Be on the lookout for some of our personal favorites, including the astonishing mid sixteenth century Italian half suit of armor from Peter Finer of London and the 18th century Delftware puzzle jugs from Aronson of Amsterdam. If the crowds get to be too much, escape into the lacquer-paneled room by Art Deco master Jean Dunand at Maison Gerard, and be sure to take a moment to behold a fully intact, Roman glass urn from the 1st century AD at Rupert Wace Ancient Art of London.

If you get lost as you wander across culture and time, our booth can be found at the center across from the Diamond Jubilee display. There are a few pieces that have attracted particular attention at our booth.

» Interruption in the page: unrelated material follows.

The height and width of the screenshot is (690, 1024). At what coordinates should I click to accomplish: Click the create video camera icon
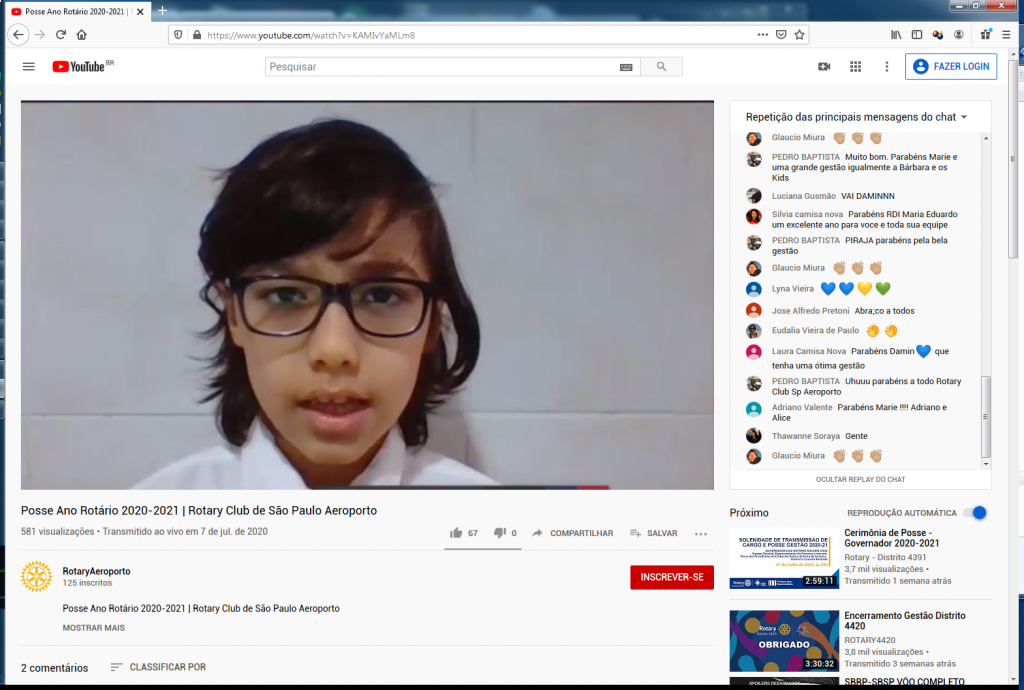point(824,67)
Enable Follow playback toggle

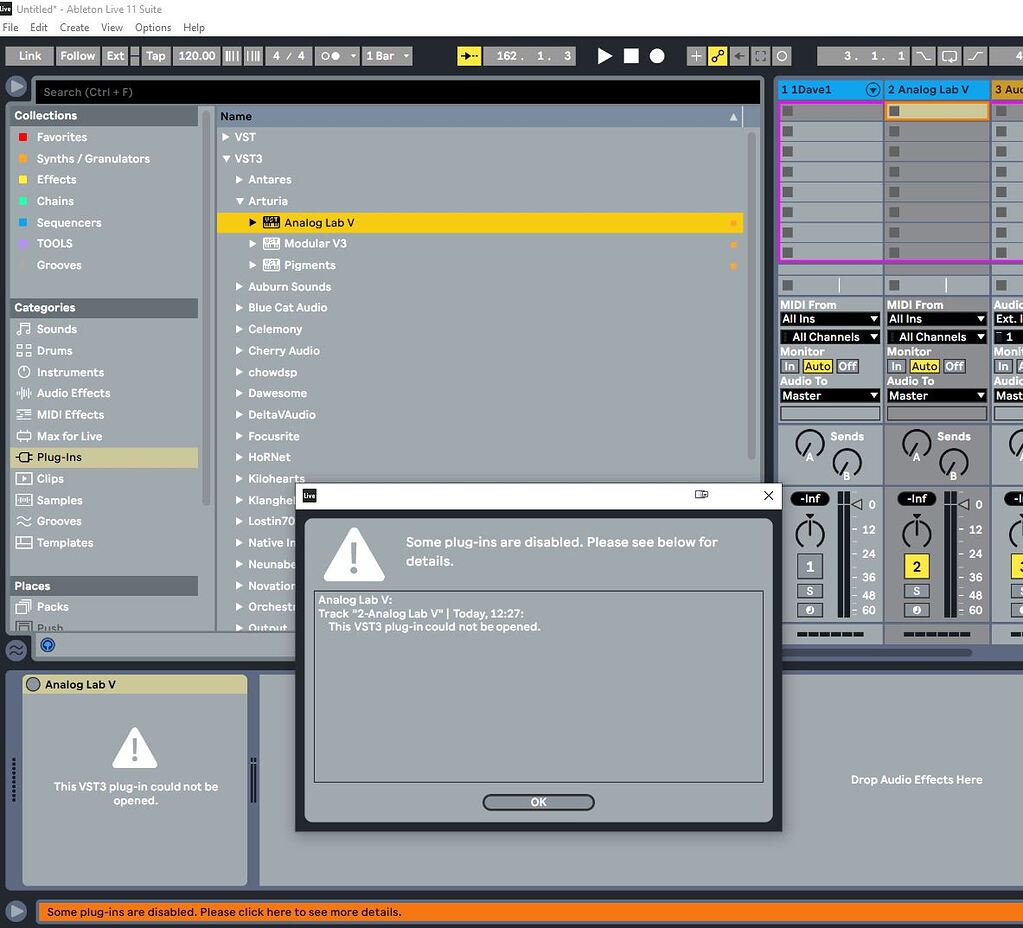point(77,56)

One of our showstoppers is a brooch designed by Salvador Dali in the form of ruby red lips, modeled after Marilyn Monroe, and, includes, quite literally, pearly whites. Selections from our menagerie have also been major attractions, such as a pavé diamond brooch in the form of a monkey with a sprung tail and holding a pearl. Our selection of Fabergé always draws attention. Especially attracting people this year are silver sculptures serving as table lighters or bell pushes.

If you have yet to stop by, we look forward to seeing you this Saturday from 12 to 8, and Sunday, the final day, from 12 to 6.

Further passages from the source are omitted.